## Do this
Copy the data below word for word, from its very first line down to and including the line that contains "The height and width of the screenshot is (447, 851).".

* BEGIN *

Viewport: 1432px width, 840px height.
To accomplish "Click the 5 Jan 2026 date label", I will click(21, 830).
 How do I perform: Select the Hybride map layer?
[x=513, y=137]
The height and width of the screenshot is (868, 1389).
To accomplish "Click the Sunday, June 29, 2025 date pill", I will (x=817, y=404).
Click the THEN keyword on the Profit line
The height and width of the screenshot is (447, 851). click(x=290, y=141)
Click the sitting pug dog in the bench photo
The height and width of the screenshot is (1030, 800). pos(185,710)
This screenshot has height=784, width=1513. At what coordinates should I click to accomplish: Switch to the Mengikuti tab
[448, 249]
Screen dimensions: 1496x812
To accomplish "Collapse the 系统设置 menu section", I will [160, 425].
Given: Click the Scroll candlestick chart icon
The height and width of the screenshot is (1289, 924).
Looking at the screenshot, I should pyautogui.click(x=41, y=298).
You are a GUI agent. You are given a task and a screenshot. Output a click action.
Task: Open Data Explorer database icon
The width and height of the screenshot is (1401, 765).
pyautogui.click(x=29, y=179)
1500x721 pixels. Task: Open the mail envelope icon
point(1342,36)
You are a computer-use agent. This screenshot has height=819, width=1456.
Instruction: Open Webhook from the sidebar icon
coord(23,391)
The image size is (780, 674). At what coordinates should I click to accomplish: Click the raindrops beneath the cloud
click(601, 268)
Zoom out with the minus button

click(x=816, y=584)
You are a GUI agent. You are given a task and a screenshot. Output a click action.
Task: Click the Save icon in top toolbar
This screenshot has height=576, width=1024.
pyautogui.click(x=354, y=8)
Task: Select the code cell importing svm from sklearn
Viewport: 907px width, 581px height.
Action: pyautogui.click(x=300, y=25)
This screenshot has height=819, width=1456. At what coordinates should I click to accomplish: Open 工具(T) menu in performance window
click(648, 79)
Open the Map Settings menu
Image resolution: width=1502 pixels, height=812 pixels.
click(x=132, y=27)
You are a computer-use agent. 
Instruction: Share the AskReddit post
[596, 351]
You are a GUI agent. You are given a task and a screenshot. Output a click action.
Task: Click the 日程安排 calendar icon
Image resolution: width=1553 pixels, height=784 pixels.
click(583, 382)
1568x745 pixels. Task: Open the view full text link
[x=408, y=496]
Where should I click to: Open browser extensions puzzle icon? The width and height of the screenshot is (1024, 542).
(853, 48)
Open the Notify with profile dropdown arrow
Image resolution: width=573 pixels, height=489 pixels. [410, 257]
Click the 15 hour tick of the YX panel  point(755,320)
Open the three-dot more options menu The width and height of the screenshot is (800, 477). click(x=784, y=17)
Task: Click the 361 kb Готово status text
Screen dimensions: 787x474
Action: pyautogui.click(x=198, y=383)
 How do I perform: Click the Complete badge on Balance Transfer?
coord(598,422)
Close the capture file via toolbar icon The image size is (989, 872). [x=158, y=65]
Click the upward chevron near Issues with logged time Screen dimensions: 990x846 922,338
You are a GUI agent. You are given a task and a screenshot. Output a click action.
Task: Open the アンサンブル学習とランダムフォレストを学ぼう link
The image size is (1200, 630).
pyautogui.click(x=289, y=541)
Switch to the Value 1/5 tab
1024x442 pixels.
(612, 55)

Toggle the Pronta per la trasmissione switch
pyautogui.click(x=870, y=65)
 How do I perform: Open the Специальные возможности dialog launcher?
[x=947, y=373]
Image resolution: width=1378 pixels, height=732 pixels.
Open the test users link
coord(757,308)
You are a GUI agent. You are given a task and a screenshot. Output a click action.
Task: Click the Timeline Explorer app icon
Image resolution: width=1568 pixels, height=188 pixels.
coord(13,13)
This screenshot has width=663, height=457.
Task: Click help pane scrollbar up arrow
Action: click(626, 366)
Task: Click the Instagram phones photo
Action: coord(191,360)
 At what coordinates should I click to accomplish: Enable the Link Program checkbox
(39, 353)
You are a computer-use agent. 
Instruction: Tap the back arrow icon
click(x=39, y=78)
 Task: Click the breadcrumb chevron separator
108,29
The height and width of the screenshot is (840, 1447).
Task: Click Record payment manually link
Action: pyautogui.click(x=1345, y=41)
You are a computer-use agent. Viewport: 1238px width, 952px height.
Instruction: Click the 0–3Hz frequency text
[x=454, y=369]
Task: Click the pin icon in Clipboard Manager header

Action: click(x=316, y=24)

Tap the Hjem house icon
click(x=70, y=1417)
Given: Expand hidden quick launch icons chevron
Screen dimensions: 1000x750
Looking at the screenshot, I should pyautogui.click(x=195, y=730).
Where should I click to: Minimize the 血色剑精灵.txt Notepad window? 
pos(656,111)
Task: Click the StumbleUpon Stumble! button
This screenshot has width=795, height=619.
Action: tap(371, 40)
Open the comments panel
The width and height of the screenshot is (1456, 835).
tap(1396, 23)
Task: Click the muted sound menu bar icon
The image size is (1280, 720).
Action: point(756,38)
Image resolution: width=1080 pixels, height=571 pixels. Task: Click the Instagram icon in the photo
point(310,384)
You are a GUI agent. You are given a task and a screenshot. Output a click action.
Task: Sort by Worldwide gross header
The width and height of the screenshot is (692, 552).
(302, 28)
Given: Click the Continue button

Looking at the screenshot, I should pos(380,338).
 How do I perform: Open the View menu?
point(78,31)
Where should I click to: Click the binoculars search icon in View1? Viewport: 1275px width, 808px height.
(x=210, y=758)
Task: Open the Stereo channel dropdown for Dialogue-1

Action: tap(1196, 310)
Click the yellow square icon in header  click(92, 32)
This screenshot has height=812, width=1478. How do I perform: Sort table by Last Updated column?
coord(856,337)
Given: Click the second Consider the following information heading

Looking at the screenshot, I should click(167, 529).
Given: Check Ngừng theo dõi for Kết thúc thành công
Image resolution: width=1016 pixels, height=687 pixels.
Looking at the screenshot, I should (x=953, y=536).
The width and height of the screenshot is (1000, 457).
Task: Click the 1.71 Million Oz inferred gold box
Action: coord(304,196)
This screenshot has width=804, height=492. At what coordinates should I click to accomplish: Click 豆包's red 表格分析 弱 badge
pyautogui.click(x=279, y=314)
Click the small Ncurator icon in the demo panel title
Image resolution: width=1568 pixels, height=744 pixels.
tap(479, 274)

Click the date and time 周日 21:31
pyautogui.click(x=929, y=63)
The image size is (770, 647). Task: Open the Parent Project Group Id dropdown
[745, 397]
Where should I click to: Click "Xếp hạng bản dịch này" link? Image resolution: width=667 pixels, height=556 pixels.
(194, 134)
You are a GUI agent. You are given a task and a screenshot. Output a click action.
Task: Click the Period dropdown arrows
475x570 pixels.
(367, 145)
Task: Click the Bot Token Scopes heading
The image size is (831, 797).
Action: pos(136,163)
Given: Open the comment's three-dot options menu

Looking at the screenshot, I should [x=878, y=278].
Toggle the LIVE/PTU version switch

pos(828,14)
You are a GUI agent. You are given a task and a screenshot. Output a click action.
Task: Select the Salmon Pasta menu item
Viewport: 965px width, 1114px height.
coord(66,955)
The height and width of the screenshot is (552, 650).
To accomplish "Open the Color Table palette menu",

* END *

## Task output
Viewport: 1432px width, 840px height.
To accomplish "Click the 5 Jan 2026 date label", I will click(21, 830).
 How do I perform: Select the Hybride map layer?
[x=513, y=137]
The height and width of the screenshot is (868, 1389).
To accomplish "Click the Sunday, June 29, 2025 date pill", I will (x=817, y=404).
Click the THEN keyword on the Profit line
The height and width of the screenshot is (447, 851). click(x=290, y=141)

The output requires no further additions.